The Civilian Fitness Program grants Department of the Army civilians and local nationals three, one-hour sessions each week during normal duty hours to exercise. The program operates for six months at a time and is a one-time enrollment opportunity.

It’s intended to establish a foundation for employees, said Cathy Douglas, U.S. Army Center for Health Promotion and Preventive Medicine-Europe health promotion coordinator, who operates the program in the KMC.

“This program is to get people started while they’re here in Europe and motivate them to continue on with their physical fitness for a lifetime,” she said.

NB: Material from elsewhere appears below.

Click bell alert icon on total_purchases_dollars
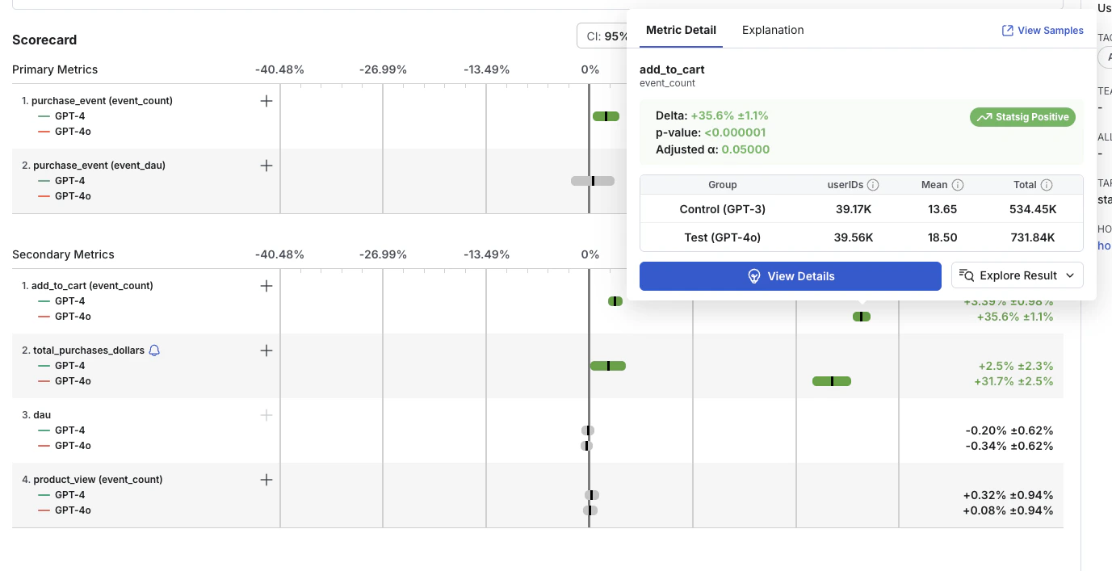The height and width of the screenshot is (571, 1112). pos(154,351)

Doing just that is Gwen Galloway, a civilian with the U.S. Army Garrison Kaiserslautern, who participated in the program more than three years ago. She credits the program with being able to lose 24 pounds in six weeks.
“I developed a new lifestyle in which I really began to care about what I eat and, if I don’t exercise as I should, I at least do some walking even if it’s just for five minutes,” she said.

Another success story is Guni Hinkel, a local national employee with the Theater Logistics Support Center-Europe, who participated in the program more than five years ago.

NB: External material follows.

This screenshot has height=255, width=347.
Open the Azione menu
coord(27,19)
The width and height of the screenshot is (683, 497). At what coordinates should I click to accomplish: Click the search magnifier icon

“The fitness program changed my way of life,” she said. “I realized I could do more than just your normal gym exercise program by trying out walking, swimming and aerobics to build my own exercise program.”

Before the initial assessment, participants must complete an enrollment package that includes supervisor’s approval and a health history questionnaire.

The questionnaire is the first step in getting medically cleared for the program. Depending upon their answers, participants may have to get approval from their doctor before the initial assessment. To be medically cleared for the program, participants undergo stamina, cardio and flexibility tests, and blood pressure checks at the initial assessment. 

Although completely voluntary, civilian employees and local nationals must coordinate the times of their fitness programs with their supervisors, said Ms. Douglas.

Exercise periods may be combined with employee’s breaks or lunch periods. However, Ms. Douglas said, unused exercise hours are not carried forward to subsequent weeks.

“Supervisors are encouraged to adjust work schedules to permit exercise times while remaining focused on their missions,” said Ms. Douglas.